## JOB 1
In the salted caramel cake recipe, how long did the whole process take on the first attempt?
## JOB 2
Continue the salted caramel cake recipe from the point where it stops.

## SOURCE
++++
Monday, May 19, 2014
Salted Caramel Buttercream Chocolate Cake
This cake is astoundingly good. I call it the holy grail of cakes because it is so hard to make a caramel flavored frosting without losing the lightness of the frosting. And a moist, perfect devil's food cake, coupled with homemade caramel . . . well, enough said. Even though this recipe has a bunch of components and some require lots of attention (a lot of constant whisking) it isn't difficult per se and all in all took me under 2 hours (baking time included) on the first attempt.
Devil's Food Cake
- 2 cups flour
- 1.5 tsp baking soda
- .75 tsp baking powder
- .75 tsp salt
- 12 tbsp (1.5 sticks) butter at room temp
- 2 c white sugar
- .75 c cocoa powder (unsweetened)
- 2 tsp vanilla extract
- 3 eggs (room temp)
- 1.25 c water
- .25 c milk
- Preheat oven to 350, grease two 9-inch pans (use parchment circles on bottoms if possible)
- Combine and whisk flour, baking soda, baking powder, salt
- Beat butter in stand mixer on medium until smooth (3 minutes?), (before each following addition scrape down sides of bowl if necessary) increase speed and slowly add sugar, leave mixer on at least 4 more minutes, then add cocoa and vanilla and beat 2 more minutes. Turn mixer to low, adding eggs one at a time.
++++
## DATA EXCERPTS
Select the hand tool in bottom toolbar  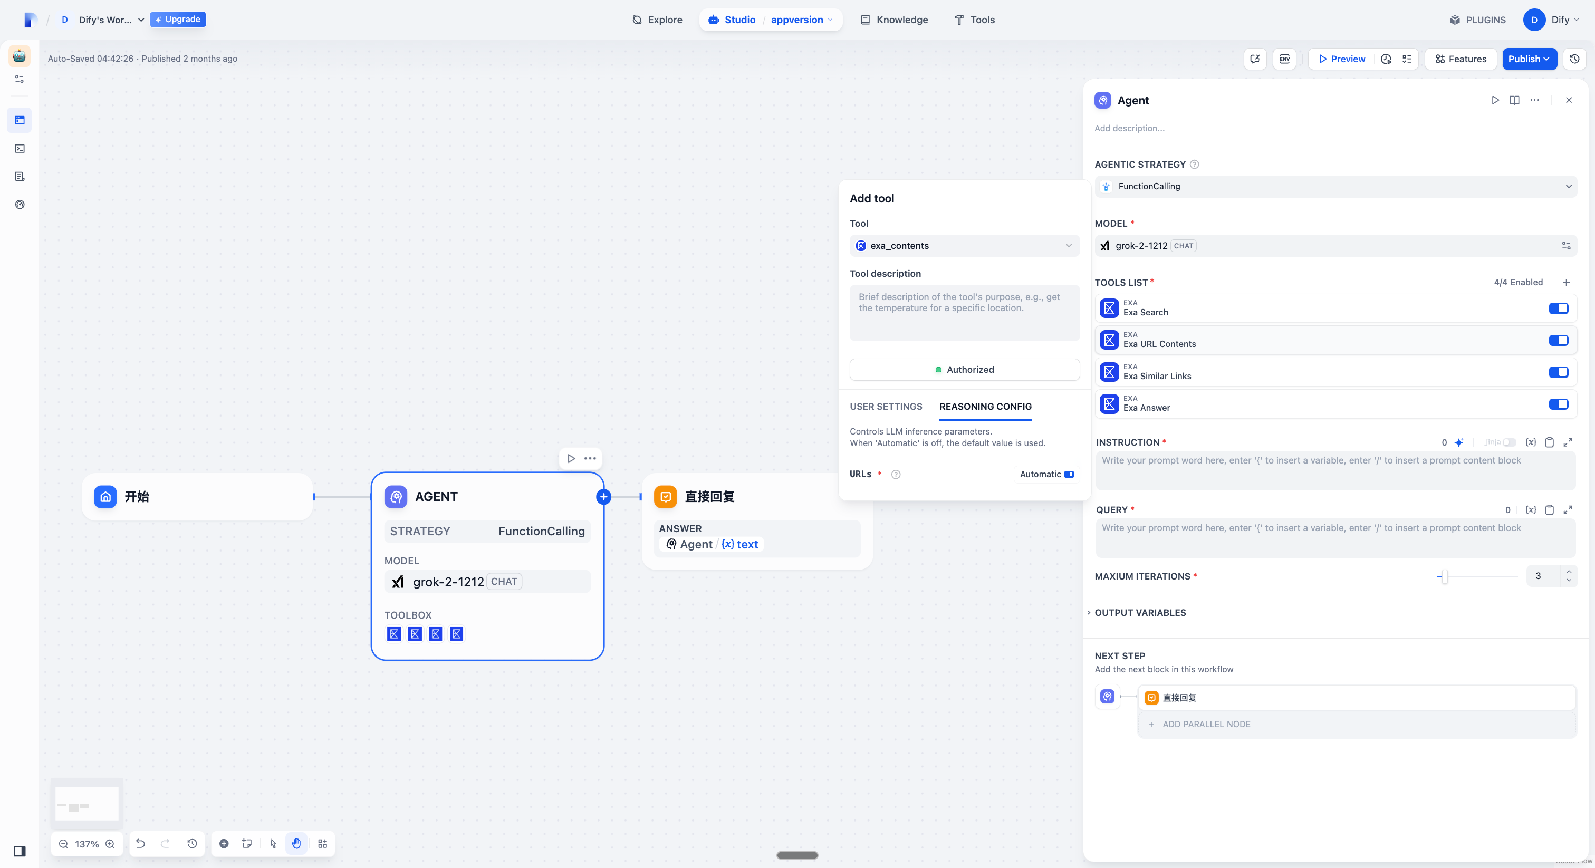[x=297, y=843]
++++
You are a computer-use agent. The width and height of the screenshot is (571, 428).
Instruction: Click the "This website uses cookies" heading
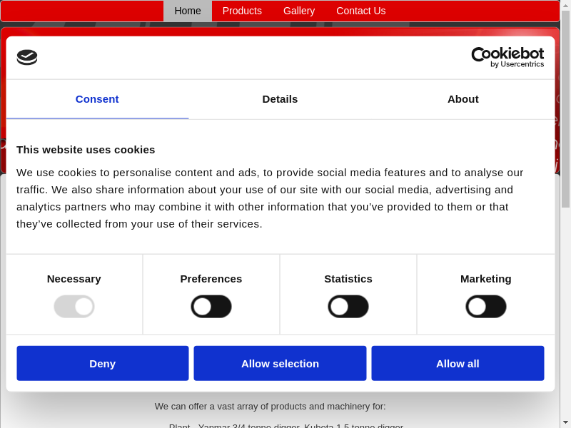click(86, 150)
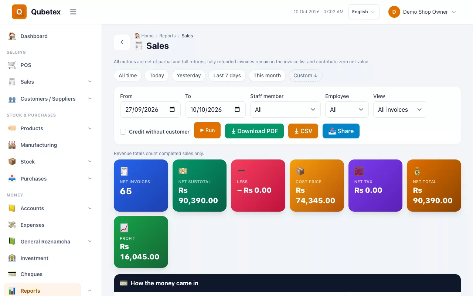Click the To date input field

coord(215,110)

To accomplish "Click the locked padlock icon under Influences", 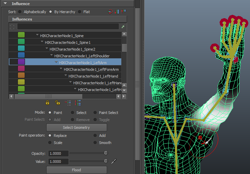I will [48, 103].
++++
## RESULT 1
Under 2 hours, including baking time.

## RESULT 2
- Heat water and milk in pot on stove until almost boiling, remove from heat.
- While that is cooling, add flour/soda/powder/salt mixture slowly to stand mixer mixture, and finally add the milk/water (this can easily splash so try to gently mix with a spatula first)
- Pour evenly into two greased pans, bake on middle rack in oven for about 35 minutes
- 1 c brown sugar
- 4 tbsp butter
- .5c cream (or half-half)
- 1 tbsp vanilla
- pinch salt
- fleur de sel?
Combine all ingredients in pot on stove, cook for about 10 minutes (or less) while whisking constantly. This sauce didn't seem thick enough even at 10 minutes, but it also thickens when it cools so it doesn't have to be perfect. To give it more of a salty caramel flavor, add fancy fleur de sel until desired saltiness.
Swiss Meringue Buttercream . . . the holy grail of frosting
*This is the most complicated part of the cake, but I feel pretty confident that even in my lazy approach to it, it seemed hard to mess up. And this frosting is worth the effort, that I can promise.
- 5 egg whites (using store-bought jar of egg whites worked just fine)
- 1.25c sugar
- 3 sticks (yes, a terrifying 24 tbsp) of butter - let it soften up just a little bit (not quite room temp) outside the fridge. Cut them into small-ish cubes.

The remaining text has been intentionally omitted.